DOCUMENT PASSAGE:

★ ★ ★ ★ ★ ★ ★

Published 16 Jun 2026 in cond-mat.mes-hall | (2606.17823v1)

Abstract: We propose a minimal model for chirality-induced spin selectivity (CISS) in dc transport through insulating chiral molecules, based on quantum tunneling and interaction-induced spin splitting. As a concrete realization of the latter, we consider a weak Zeeman interaction of the particle spin with the current-induced magnetic field, recently shown to occur in helical molecules. We show that quantum tunneling, combined with dissipation, amplifies the effect, so that even such a small spin-dependent perturbation can yield spin polarizations on the order of 100\% across a wide range of applied bias voltages. Furthermore, our tunneling scenario naturally reproduces the characteristic CISS symmetry of the current-voltage dependence -- namely, the invariance of the spin-polarization sign under reversal of the current direction -- while fully respecting Onsager's reciprocity relations.

Summary

  • The paper demonstrates that tunneling amplifies weak Zeeman-induced spin splitting to achieve near 100% spin polarization in chiral molecules.
  • The model uses WKB and Landauer-Büttiker analyses to quantitatively reproduce experimental data and explain the invariance of spin polarization upon current reversal.
  • The study reveals that incorporating dissipation broadens the voltage range of significant spin polarization, emphasizing the importance of non-linear transport effects.

Tunneling-Enhanced Chirality-Induced Spin Selectivity: A Minimal Model Approach

Introduction

The paper "Tunneling amplifies chirality-induced spin selectivity and explains its current-direction invariance" (2606.17823) investigates the microscopic foundations of the chirality-induced spin selectivity (CISS) effect observed in electronic transport through insulating chiral molecules. Existing literature reports unexpectedly large spin polarization (SP) in such systems, often approaching 100%, with a notable invariance of the SP sign upon reversal of the current direction. The paper sets out to resolve the mechanistic deficiency of existing theoretical approaches in accounting for both the magnitude of SP and its peculiar current-direction symmetry, while reconciling the effect with fundamental constraints such as Onsager’s reciprocity.

Model Formulation and Key Mechanisms

The authors present a minimal theoretical framework for the CISS phenomenon, focusing on electron transport in the tunneling regime through insulating chiral molecules. The model incorporates interaction-induced spin splitting, concretely realized as a Zeeman effect from self-induced magnetic fields generated by the tunneling current in a helical geometry. This mechanism is motivated by recent ab initio calculations and analytical estimates indicating that local magnetic fields induced by current in chiral molecules could reach the Tesla scale.

Crucially, the smallness of the Zeeman perturbation (order 10410^{-4} eV) is not a limiting factor due to the exponential sensitivity of tunneling probabilities to variations in the barrier properties. In contrast to single-particle approaches, which cannot yield appreciable SP due to Kramers' degeneracy and time-reversal symmetry, the authors demonstrate that current-induced symmetry breaking via interaction effects opens a channel for substantial spin selectivity.

★ ★ ★ ★ ★ ★ ★

GIVEN MATERIAL:

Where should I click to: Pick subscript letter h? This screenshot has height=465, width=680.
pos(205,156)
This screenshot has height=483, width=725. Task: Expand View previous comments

★ ★ ★ ★ ★ ★ ★

WRITTEN TASK: Please write what comes next in the write-up on tunneling-enhanced chirality-induced spin selectivity, the text placed before the lines, picking up after its final sentence.

EXERCISE RESULT:
Amplification of Spin Polarization via Tunneling

By recasting the transport through the molecule as a 1D quantum tunneling problem, the model identifies the key scaling relation: the ratio of the molecule length LL to the characteristic mean free path associated with the Zeeman-induced splitting determines the maximum achievable SP. For typical parameters, this leads to the possibility of nearly 100% spin polarization across chiral molecular films of experimentally relevant dimensions. The detailed WKB analysis and self-consistent Landauer-Büttiker calculations confirm that even a weak spin splitting, when amplified by long tunneling distances, can account quantitatively for the giant CISS signals.

Another technically important aspect is the inclusion of dissipation, represented in the model by a spin-independent resistive element at the tip-molecule interface. This dissipative environment markedly broadens the bias window over which large SP persists, resolving the previously unexplained experimental observation of SP over finite, experimentally accessible voltage ranges. The SP enhancement mechanism depends primarily on the tunneling amplification of spin splitting, while the resistor primarily regulates the voltage profile across the molecular barrier.

Explanation of Current-Direction Invariance and Onsager Reciprocity

The model naturally reproduces the current-direction invariance of the SP observed in CISS experiments. Under bias reversal, the current and thus the self-induced magnetic field flip sign, as do the spin-resolved energy levels (e.g., HOMO or LUMO, depending on the bias). This robustly preserves the sign of the spin polarization. The authors emphasize that this symmetry does not violate Onsager's reciprocity, as the strong SP occurs only in the non-linear response regime outside the scope of linear conductance-based constraints.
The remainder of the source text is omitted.